Some caveats / limitations:

  • The framework assumes ‘last click’ attribution. (for more info on attribution start here) This is often a reasonable assumption to make for products that are bought immediately, but for longer sales cycles you should think about developing a fuller attribution methodology. As you become even more sophisticated you can try to build in the ‘halo’ effect of brand advertising.
  • Building on the point above, the framework does not include retargeting. Probably the easiest way to think about retargeting is as a separate channel, but it depends on other paid marketing (which is where proper attribution becomes more important).
  • Analysis can get tricky when you are first signing customers up for a mailing list or free product, and only later try to convert them to paid. In an ideal world you would start with the moment where user pays, and track back all the marketing costs from there. However this can get very complex. Usual compromise is to just compare ‘Cost per Sign Up’ across marketing channels.
  • If you are making extensive use of discounts (Groupon, first box free) you need to take these into account in your acquisition costs, and assign them to the correct channel
  • This a web-centric framework but principles for mobile are exactly the same.

Once you have mapped out your customer acquisition costs along the lines of the above you need to think about the implications. One way to do this is the following:

  1. What can I realistically reduce my CPA to in each channel in the next year (by getting more sophisticated in SEM, increasing conversion rates)?
  2. What can I realistically increase my LTV by in the next year (by increasing repeat, improving margins)?
  3. Would each of my acquisition channels make sense at this CPA and LTV? If not, turn off the ones that don’t.

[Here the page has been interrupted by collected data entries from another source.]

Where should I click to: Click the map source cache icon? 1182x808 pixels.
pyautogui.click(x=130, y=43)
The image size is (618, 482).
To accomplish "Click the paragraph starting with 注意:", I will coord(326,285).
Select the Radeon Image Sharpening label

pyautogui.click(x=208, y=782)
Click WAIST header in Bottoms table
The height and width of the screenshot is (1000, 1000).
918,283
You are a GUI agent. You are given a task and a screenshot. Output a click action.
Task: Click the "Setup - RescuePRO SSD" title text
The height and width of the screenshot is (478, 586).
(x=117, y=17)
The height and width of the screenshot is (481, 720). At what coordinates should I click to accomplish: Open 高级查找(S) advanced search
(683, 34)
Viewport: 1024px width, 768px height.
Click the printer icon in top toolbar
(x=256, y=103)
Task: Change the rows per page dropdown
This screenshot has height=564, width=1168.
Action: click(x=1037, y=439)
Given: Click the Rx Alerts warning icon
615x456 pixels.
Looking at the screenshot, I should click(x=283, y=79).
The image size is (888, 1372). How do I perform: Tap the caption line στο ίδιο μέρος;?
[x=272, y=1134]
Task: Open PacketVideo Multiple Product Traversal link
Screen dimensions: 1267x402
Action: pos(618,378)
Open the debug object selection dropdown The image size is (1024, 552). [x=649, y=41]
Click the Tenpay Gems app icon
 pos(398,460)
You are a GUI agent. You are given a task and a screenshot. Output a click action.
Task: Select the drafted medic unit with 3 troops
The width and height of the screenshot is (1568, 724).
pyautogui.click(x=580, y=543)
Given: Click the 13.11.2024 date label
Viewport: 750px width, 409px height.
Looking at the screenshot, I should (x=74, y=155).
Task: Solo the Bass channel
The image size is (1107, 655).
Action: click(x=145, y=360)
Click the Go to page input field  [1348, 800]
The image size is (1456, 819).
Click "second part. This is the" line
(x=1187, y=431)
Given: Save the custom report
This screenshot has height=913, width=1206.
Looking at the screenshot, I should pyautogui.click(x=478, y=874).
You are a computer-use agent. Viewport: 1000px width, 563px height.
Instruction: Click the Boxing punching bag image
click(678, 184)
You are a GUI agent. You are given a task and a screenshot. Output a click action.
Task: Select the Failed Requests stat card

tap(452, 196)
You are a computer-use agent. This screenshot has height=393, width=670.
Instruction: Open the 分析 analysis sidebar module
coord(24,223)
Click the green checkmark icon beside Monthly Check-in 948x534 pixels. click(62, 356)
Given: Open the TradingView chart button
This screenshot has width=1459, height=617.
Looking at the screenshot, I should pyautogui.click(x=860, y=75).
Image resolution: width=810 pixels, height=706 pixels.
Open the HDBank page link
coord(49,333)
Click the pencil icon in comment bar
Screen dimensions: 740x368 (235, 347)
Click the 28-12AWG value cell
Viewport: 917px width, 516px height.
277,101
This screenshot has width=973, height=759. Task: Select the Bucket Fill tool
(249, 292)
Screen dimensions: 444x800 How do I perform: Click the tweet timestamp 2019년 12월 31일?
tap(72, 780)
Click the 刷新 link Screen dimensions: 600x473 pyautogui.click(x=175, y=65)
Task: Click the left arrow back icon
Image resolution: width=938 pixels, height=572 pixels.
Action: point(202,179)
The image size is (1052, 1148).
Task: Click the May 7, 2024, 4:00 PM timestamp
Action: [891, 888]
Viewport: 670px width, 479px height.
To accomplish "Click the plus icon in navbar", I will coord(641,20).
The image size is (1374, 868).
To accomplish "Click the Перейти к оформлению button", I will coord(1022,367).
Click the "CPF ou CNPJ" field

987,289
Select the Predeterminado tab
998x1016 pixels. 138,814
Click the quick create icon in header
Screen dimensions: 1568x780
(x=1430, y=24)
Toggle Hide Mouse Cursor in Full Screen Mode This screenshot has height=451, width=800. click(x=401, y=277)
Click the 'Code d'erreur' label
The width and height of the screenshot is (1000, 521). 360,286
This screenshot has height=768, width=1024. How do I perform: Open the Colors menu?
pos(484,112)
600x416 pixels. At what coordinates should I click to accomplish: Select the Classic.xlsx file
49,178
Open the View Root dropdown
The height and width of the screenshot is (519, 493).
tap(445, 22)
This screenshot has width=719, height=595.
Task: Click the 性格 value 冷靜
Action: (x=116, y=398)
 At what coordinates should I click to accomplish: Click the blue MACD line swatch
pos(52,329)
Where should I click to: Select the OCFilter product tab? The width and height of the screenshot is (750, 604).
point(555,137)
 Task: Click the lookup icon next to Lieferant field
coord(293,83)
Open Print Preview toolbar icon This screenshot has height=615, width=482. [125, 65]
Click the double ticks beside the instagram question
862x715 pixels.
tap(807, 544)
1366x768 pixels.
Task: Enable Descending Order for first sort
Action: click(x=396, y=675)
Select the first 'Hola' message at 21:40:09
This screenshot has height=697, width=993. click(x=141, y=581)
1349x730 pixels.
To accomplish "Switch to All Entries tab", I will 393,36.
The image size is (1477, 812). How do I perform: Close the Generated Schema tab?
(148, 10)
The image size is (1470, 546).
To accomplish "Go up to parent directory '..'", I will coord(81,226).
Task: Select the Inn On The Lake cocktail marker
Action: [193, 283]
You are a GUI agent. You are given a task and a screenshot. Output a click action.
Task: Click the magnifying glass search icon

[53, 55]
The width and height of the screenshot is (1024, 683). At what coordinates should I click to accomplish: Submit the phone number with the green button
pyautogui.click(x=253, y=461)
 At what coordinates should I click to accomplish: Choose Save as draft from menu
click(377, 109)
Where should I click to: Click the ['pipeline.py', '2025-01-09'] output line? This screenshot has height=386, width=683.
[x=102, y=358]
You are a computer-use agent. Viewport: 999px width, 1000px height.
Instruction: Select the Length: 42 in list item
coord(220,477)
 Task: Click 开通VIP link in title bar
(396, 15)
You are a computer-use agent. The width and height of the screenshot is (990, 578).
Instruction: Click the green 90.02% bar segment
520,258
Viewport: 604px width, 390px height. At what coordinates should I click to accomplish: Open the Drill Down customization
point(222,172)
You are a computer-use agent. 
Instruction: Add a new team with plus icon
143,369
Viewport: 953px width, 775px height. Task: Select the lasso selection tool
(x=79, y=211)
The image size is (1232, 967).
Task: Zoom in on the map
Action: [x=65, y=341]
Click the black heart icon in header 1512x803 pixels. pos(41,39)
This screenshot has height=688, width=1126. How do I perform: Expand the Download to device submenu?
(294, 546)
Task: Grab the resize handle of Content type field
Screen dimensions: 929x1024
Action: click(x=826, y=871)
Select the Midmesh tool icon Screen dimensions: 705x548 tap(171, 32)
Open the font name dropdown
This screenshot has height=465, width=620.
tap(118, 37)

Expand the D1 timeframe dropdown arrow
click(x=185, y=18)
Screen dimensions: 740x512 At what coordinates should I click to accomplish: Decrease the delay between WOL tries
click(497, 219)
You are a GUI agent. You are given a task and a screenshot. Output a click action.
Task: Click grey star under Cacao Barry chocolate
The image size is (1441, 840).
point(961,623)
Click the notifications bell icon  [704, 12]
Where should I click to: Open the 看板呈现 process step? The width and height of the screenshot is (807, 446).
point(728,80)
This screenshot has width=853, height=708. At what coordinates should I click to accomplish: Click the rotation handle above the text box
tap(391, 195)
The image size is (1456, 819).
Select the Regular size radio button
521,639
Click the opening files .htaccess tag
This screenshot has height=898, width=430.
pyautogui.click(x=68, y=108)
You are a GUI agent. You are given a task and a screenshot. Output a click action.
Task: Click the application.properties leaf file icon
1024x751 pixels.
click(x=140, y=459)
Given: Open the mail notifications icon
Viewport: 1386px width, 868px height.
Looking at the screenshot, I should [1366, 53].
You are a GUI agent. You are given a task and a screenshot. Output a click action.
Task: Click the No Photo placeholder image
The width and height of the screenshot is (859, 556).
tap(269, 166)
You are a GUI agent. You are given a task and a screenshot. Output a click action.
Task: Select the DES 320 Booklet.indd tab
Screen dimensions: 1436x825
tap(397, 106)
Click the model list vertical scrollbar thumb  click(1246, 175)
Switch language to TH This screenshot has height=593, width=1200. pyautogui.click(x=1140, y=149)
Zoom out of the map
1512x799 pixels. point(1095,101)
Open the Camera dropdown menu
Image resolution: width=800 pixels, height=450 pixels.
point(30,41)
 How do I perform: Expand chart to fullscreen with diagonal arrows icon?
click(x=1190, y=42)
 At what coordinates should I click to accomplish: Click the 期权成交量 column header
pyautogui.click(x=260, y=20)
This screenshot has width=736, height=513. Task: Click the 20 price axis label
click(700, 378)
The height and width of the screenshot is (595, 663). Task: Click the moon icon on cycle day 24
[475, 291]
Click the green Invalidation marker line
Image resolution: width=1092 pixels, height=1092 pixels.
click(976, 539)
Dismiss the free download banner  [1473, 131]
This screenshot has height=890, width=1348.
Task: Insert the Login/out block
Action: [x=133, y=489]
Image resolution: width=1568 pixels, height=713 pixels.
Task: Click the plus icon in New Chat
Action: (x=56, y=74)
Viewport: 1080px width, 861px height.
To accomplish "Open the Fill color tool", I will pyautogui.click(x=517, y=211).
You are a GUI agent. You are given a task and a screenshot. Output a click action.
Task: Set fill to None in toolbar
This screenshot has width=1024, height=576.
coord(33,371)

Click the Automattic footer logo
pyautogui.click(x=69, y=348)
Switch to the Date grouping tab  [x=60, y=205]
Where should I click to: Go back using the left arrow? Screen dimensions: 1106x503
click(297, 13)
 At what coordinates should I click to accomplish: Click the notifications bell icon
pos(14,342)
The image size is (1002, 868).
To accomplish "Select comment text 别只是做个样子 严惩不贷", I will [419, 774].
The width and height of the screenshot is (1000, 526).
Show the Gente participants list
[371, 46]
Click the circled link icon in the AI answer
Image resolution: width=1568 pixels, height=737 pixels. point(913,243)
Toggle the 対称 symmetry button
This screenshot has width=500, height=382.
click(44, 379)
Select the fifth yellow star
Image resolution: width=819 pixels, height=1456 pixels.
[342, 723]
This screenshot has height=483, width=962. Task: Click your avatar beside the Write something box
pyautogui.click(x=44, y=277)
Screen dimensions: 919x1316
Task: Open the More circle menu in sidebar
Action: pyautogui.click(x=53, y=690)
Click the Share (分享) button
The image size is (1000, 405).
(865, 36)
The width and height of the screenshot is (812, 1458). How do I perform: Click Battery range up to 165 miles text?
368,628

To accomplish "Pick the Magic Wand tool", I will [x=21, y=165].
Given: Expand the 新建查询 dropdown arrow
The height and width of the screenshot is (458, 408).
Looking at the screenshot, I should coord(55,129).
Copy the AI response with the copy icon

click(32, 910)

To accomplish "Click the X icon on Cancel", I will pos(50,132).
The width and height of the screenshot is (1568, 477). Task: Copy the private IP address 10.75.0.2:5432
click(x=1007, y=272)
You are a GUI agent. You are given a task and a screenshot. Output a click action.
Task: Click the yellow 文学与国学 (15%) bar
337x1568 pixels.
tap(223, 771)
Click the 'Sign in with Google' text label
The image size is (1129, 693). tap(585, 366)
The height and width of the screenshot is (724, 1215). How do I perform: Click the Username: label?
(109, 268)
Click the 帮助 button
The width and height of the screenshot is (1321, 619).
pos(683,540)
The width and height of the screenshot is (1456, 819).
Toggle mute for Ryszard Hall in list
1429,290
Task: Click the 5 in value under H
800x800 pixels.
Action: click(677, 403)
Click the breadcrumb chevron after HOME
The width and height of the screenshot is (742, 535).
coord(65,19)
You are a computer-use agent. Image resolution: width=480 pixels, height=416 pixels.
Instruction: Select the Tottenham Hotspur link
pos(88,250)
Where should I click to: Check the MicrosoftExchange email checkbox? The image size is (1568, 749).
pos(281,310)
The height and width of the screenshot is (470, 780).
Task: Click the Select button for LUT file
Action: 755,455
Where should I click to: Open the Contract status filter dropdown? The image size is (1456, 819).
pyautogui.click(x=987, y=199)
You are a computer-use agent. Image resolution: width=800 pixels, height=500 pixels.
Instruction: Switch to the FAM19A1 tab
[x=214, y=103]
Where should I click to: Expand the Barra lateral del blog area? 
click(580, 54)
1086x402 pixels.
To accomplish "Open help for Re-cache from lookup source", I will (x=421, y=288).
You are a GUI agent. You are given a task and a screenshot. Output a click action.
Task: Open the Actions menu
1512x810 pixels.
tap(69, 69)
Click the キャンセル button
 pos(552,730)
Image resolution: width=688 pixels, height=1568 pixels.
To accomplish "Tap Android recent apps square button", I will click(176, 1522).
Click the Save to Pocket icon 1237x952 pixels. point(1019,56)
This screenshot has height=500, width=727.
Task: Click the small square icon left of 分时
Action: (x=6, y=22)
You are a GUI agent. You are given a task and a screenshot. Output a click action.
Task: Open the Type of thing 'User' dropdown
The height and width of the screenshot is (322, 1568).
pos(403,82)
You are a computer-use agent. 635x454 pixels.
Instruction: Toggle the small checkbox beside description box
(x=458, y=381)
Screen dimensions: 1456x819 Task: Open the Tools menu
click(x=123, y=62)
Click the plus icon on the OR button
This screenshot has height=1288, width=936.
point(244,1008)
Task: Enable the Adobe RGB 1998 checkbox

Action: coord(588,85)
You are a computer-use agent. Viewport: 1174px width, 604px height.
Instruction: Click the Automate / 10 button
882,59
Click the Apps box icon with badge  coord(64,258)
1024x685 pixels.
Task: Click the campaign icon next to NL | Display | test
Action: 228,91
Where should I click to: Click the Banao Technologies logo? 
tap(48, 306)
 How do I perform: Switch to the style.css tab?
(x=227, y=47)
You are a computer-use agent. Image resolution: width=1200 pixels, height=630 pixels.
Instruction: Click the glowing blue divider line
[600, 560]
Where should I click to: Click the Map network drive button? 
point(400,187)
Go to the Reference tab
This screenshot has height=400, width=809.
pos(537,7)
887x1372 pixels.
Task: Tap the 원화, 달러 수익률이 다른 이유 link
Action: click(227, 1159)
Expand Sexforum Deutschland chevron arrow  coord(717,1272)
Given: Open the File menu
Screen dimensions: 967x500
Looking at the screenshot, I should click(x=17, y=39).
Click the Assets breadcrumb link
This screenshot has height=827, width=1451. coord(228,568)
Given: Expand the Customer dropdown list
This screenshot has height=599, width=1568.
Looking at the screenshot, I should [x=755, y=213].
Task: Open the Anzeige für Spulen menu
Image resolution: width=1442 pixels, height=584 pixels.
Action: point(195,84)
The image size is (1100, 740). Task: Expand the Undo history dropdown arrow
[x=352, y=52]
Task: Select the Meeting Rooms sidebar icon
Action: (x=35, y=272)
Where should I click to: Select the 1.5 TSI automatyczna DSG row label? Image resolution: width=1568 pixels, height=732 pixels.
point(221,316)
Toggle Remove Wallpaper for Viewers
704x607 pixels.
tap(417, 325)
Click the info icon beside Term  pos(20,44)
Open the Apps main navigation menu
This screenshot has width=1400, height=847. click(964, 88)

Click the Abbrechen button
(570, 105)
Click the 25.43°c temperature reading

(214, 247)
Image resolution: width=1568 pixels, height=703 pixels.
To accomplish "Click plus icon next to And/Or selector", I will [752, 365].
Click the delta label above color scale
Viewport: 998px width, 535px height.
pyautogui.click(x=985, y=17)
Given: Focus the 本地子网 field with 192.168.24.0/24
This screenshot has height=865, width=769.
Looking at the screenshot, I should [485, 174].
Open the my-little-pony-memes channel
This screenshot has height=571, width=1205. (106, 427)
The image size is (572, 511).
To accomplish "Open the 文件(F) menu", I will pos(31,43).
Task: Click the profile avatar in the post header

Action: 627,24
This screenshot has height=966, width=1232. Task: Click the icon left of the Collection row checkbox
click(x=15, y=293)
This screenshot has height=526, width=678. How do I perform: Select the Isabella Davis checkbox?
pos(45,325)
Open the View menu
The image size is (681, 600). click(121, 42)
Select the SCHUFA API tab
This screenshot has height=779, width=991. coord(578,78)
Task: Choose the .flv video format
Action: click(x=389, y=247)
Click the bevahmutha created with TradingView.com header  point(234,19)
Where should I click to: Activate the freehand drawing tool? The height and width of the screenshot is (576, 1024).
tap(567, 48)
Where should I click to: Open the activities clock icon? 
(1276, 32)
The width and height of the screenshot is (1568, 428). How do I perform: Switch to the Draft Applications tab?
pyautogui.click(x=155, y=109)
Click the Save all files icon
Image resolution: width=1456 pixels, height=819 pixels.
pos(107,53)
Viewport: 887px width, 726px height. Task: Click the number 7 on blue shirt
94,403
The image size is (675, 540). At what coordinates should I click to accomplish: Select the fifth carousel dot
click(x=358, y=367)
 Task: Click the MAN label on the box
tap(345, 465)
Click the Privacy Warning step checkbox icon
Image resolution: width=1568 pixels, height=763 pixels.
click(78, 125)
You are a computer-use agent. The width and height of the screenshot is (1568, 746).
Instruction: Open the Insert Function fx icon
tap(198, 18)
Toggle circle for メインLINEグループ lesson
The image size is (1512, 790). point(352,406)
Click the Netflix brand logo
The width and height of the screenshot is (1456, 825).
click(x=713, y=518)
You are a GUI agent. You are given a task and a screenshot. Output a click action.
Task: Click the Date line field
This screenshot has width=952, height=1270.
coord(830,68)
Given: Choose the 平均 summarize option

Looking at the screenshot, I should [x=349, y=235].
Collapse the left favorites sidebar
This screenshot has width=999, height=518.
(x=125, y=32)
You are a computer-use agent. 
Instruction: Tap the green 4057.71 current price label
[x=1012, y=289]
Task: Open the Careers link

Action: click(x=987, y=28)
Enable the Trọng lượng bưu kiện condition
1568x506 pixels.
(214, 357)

Then it is time to think about growth:

  1. What can I do to grow volume of acquisitions through my free channels? (pro tip: if you have a customer base the best place to start is CRM). What is a realistic target for this?
  2. What is likely to happen to CPA in my paid channels as I grow spend? What limits will I hit? Typically CPA will start high, go down as you become more sophisticated, then start to creep up as you start looking for volume from less relevant search terms or with broader targeting. Common mistake is to take your CPA from highly relevant long tail SEM and assume this will also apply for the most popular ‘head’ terms in the category.
  3. Are there other marketing channels I should be looking at? Direct response TV and outdoor ads seem to work well for some online businesses (particularly those on mobile), but not all for others. Often the best value can be found by being first to optimize for a new audience (e.g. Instagram, Snapchat).
  4. Start layering in paid acquisition, starting with the cheapest channels, until you hit your maximum budget or CPA creeps up too high.

Apologies if the above is a little theoretical — as always the theory is 10% of the battle here, 90% is execution and making sure you have accurate granular data to work with. Would love some ‘real world’ feedback. That being said, the best marketing operations I have seen (Lovefilm, The Hut, Wooga, Housetrip) have a really strong grasp of the theory above.